O governo do Distrito Federal "ignorou", entre 2016 e 2017, um aporte de R$ 44 milhões oferecido pela União para melhorias no sistema prisional. O dinheiro do Fundo Penitenciário Nacional (Funpen) deveria ter sido empregado para gerar 800 vagas adicionais no Complexo da Papuda, em São Sebastião.
Relatório obtido pela TV Globo mostra que o prazo expirou no último dia 31 de dezembro, e que não foi possível analisar os resultados dessa verba. Isso acontece porque o dinheiro nem sequer saiu do lugar. O Palácio do Buriti deveria ter transferido os R$ 44 milhões para uma conta bancária distrital, o que não aconteceu – o cenário se repetiu em outros estados.

Problema 'gerencial'

Segundo o ministro da Justiça, Torquato Jardim, esse dinheiro parado no Fundo Penitenciário revela um "problema gerencial" na maioria dos estados. Jardim afirma que, das 42 mil vagas que deveriam ter sido abertas desde 2008, com o aporte da União, apenas 2 mil saíram do papel.
"Não há gerência suficiente na maioria dos estados, não há planejamento adequado. Há estados que sequer abriram a conta bancária obrigatória para receber o dinheiro", afirma Jardim.
"Eu insisto, o problema é gerencial e de decisão política responsável, e inequívoca, de construir esses presídios e atender humanitariamente os presidiários."
Insatisfeito com o empenho das verbas, o Ministério da Justiça estendeu o prazo dado às Unidades da Federação. Agora, os governos locais têm até dezembro de 2018 para realizar os investimentos – caso contrário, a grana volta para os cofres da União.
Hoje, a Papuda tem mais que o dobro de presos que deveria abrigar.

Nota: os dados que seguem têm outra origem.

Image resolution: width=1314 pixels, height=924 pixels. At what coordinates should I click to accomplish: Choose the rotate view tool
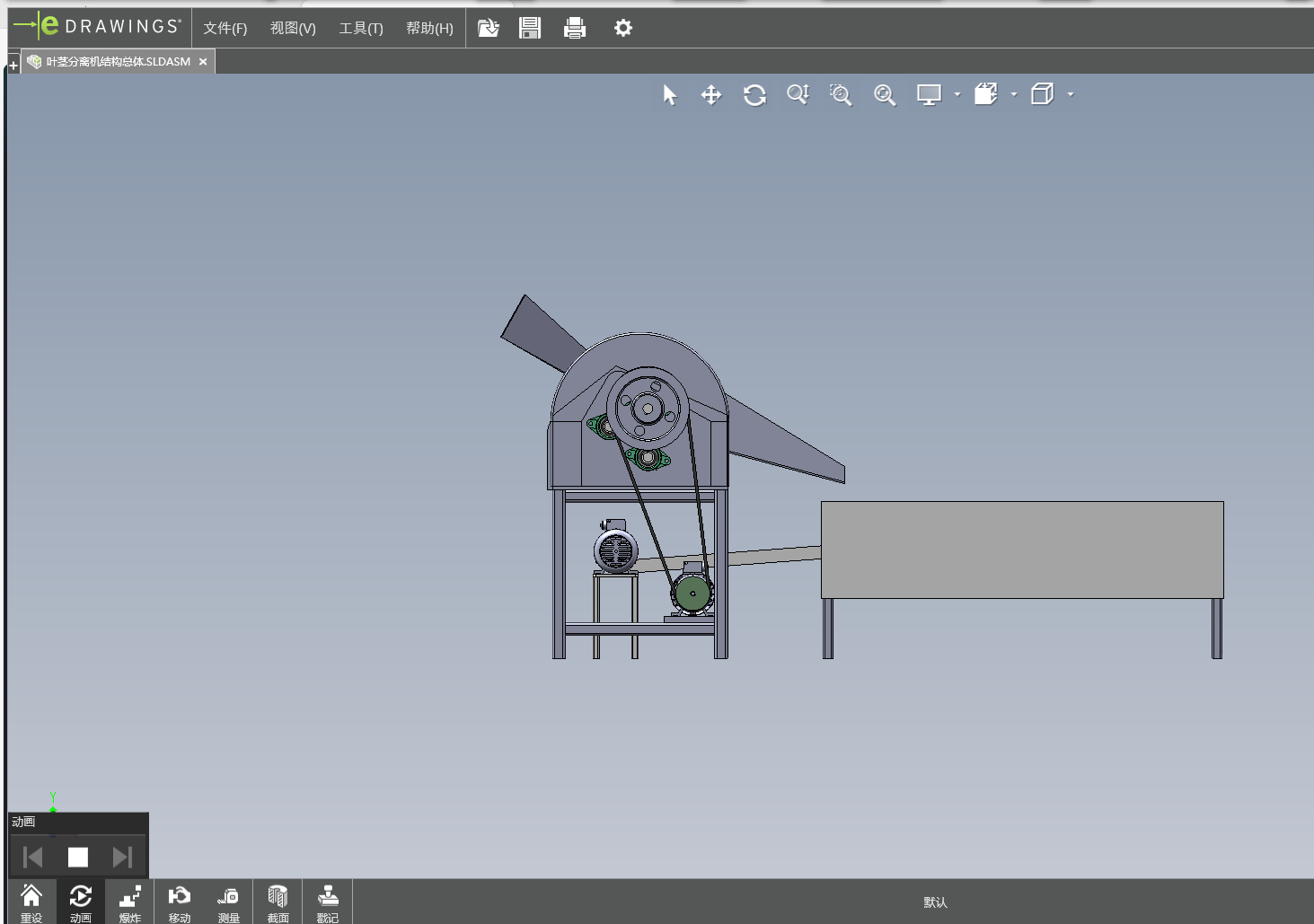pos(754,95)
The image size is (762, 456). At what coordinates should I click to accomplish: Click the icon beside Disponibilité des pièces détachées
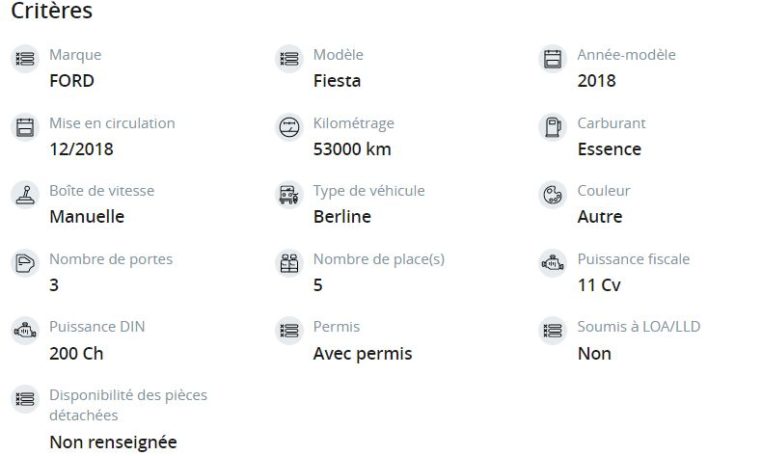click(25, 399)

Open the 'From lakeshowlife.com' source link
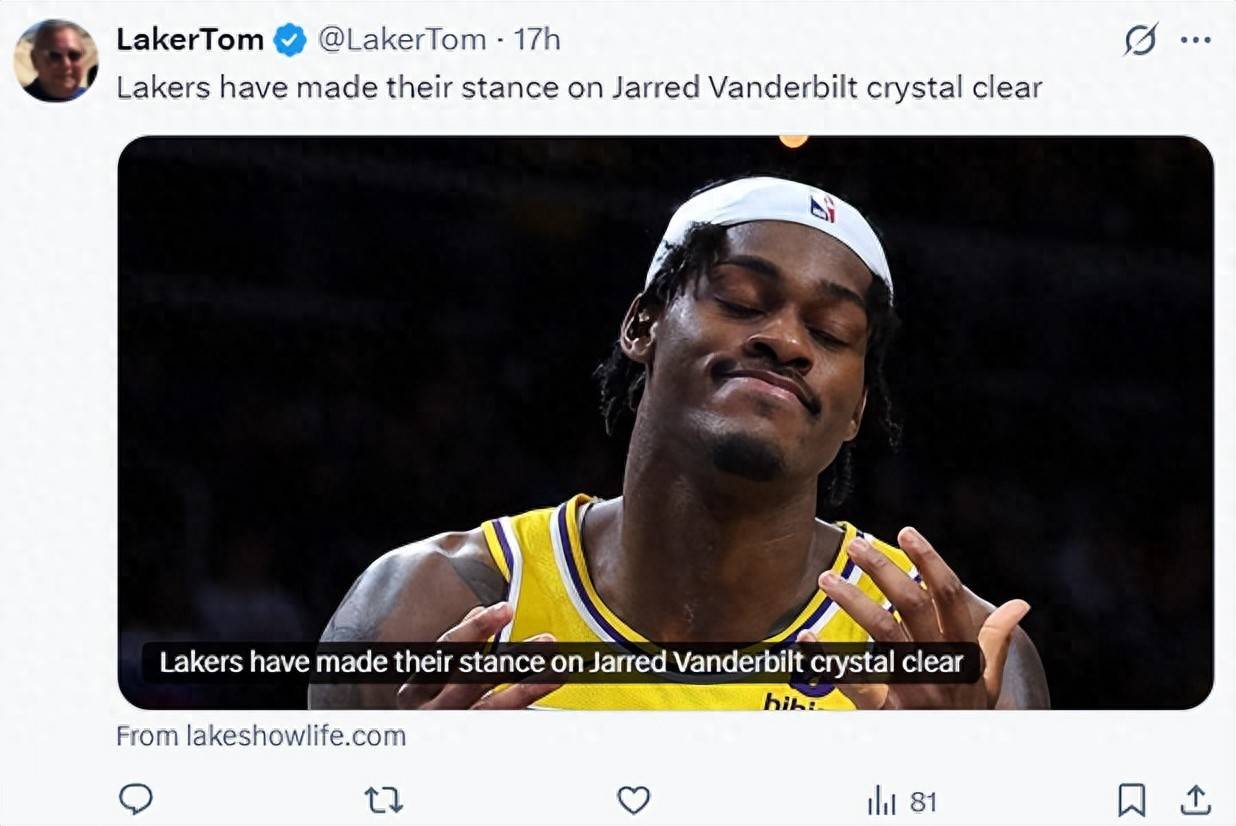(261, 736)
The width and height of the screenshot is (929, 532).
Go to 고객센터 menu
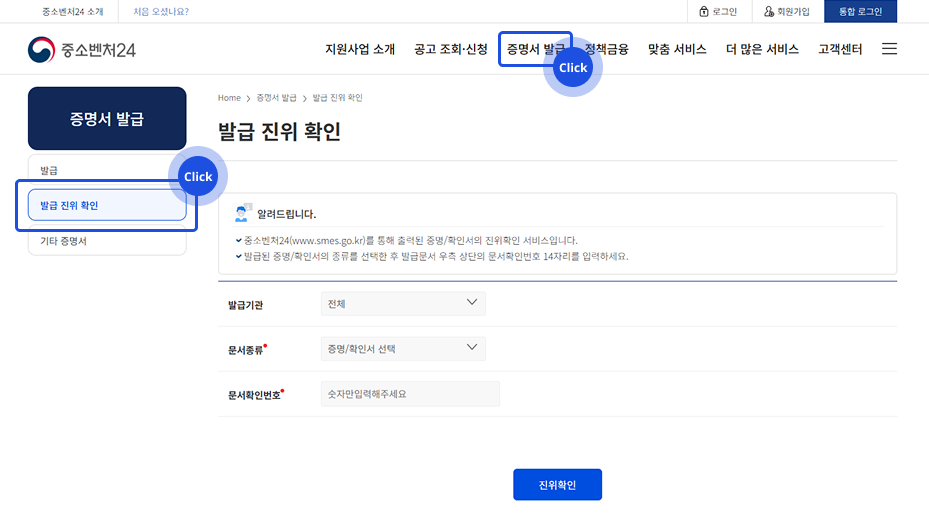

A capacidade oficial é de 7.395 detentos mas, até o início de janeiro, mais de 15.600 pessoas cumpriam pena no complexo prisional.

Prazo 'inexequível'

Nesta segunda, o secretário de Segurança Pública do DF, Edval Novaes, questionou as afirmações de uma suposta "má gestão" por parte do governo distrital. Segundo ele, o prazo dado pela União para o uso dos R$ 44 milhões era curto demais, impossível de ser cumprido.
Questionado sobre o não uso do dinheiro, ele afirmou que essa afirmação "estava errada". "Não é que não usou. Na realidade, existe uma série de etapas para que esse dinheiro seja gasto de fato", afirma.
"Não tem como você fazer o projeto, licitar, fazer a obra e acabar essa obra, efetuar esse prazo em um ano. Esse prazo sempre foi inexequível, desde o início."
Em dezembro, a Justiça do Distrito Federal condenou o Estado a pagar uma indenização no valor de R$ 1 milhão, por danos morais coletivos, por causa da superlotação do sistema penitenciário. A ação foi movida pela Defensoria Pública, que afirma que a situação "viola os direitos fundamentais dos presos". A quantia deverá ser destinada ao Fundo Penitenciário. Cabe recurso.